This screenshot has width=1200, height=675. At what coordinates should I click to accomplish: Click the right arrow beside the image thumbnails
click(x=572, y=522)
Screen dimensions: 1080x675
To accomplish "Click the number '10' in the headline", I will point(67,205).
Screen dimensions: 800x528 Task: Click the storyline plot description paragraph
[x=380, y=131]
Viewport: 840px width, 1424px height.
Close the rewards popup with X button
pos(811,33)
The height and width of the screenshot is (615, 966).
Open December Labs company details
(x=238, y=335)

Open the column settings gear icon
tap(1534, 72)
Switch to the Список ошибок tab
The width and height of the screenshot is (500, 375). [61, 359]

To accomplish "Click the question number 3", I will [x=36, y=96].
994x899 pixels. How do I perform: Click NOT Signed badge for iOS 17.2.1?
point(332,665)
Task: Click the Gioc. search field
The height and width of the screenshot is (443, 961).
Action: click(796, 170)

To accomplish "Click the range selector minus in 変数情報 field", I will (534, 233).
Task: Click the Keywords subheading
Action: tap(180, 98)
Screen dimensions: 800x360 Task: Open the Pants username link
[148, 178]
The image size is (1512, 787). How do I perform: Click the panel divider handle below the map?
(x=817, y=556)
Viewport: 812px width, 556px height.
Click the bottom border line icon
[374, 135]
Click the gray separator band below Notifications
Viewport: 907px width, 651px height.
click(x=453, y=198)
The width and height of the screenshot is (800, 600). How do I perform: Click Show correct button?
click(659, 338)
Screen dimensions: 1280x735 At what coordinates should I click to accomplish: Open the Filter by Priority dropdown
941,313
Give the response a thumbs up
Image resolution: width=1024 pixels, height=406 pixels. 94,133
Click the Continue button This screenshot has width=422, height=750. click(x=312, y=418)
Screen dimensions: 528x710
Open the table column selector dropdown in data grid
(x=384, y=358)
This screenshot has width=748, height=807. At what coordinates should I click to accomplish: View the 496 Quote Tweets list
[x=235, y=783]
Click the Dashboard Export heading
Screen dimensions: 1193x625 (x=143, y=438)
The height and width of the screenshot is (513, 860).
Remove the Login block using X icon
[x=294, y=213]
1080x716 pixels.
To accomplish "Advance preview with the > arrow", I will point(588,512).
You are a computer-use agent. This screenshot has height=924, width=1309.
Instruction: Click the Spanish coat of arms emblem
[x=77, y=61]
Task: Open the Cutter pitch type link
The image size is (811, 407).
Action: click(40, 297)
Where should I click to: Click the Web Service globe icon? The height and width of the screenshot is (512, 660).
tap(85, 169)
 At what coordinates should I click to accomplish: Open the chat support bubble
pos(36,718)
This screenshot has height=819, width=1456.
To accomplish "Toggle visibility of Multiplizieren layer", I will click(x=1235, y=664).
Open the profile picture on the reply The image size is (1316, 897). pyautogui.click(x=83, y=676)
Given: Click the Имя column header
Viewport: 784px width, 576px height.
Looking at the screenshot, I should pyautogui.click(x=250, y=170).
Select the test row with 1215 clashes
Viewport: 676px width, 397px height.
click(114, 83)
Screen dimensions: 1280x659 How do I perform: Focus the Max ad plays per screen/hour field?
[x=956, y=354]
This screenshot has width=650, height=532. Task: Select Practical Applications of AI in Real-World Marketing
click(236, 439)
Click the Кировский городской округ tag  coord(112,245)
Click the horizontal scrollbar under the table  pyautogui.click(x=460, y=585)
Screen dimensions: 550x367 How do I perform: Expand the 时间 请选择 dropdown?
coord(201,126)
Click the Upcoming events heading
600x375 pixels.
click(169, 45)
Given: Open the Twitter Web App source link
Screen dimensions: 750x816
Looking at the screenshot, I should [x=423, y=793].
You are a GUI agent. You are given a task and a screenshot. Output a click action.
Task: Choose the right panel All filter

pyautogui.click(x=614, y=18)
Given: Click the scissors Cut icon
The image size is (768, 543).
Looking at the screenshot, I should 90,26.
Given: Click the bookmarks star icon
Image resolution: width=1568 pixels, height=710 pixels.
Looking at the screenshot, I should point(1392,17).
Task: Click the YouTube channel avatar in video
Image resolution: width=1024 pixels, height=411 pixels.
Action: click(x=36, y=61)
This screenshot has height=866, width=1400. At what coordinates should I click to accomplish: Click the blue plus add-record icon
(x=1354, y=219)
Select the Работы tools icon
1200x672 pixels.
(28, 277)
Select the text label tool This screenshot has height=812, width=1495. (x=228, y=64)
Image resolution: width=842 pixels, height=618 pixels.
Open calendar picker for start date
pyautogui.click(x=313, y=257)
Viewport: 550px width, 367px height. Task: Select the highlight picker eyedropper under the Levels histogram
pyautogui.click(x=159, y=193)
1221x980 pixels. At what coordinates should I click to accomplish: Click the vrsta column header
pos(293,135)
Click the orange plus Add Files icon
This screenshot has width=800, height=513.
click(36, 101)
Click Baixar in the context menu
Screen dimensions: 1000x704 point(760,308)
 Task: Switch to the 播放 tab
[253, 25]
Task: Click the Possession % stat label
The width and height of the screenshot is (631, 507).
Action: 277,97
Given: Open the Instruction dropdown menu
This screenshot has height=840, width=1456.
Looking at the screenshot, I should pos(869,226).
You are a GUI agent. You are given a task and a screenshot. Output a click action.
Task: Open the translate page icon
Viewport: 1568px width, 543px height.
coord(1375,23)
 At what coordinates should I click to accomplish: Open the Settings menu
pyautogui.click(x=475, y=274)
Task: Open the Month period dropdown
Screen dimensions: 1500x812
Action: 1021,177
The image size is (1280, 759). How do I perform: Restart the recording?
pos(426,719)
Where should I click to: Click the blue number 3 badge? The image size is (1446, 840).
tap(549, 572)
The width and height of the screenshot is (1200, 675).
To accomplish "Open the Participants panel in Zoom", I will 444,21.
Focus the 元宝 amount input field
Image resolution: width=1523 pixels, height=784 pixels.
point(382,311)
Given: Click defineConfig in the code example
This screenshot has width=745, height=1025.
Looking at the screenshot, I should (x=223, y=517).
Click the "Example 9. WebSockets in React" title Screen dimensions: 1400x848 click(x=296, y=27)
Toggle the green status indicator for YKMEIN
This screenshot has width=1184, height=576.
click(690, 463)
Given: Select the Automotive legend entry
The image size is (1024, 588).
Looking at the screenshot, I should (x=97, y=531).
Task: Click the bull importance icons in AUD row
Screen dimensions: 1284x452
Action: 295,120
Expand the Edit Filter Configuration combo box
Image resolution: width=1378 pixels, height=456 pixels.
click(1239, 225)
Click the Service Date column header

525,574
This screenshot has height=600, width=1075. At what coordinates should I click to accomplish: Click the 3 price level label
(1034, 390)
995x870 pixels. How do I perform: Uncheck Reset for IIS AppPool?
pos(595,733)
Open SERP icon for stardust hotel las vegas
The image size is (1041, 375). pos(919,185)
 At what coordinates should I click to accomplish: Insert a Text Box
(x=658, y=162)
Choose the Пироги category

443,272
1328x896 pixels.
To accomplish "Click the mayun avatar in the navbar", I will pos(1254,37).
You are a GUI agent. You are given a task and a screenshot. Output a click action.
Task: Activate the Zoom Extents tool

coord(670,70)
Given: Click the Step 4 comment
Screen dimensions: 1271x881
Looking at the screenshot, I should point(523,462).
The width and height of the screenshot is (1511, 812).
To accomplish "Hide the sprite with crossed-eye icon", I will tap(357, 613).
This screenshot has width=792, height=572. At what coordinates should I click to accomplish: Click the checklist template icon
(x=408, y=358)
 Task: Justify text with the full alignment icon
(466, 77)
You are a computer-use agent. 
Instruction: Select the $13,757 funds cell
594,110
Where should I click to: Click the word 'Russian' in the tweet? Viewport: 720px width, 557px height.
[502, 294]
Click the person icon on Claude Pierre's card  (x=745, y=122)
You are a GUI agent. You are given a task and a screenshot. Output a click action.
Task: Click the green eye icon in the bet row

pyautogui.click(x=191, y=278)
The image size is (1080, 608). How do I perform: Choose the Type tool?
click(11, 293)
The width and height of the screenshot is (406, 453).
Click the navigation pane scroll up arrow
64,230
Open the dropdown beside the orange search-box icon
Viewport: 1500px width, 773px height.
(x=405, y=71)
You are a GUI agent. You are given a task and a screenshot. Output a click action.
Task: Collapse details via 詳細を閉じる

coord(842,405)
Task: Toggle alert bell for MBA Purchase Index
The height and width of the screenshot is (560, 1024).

•••

■ **Work item**
Return the lines containing "computer", taking each one from the listing.

■ **Written response**
You are a computer-use agent. This screenshot has height=924, width=1309.
You are a computer-use agent. 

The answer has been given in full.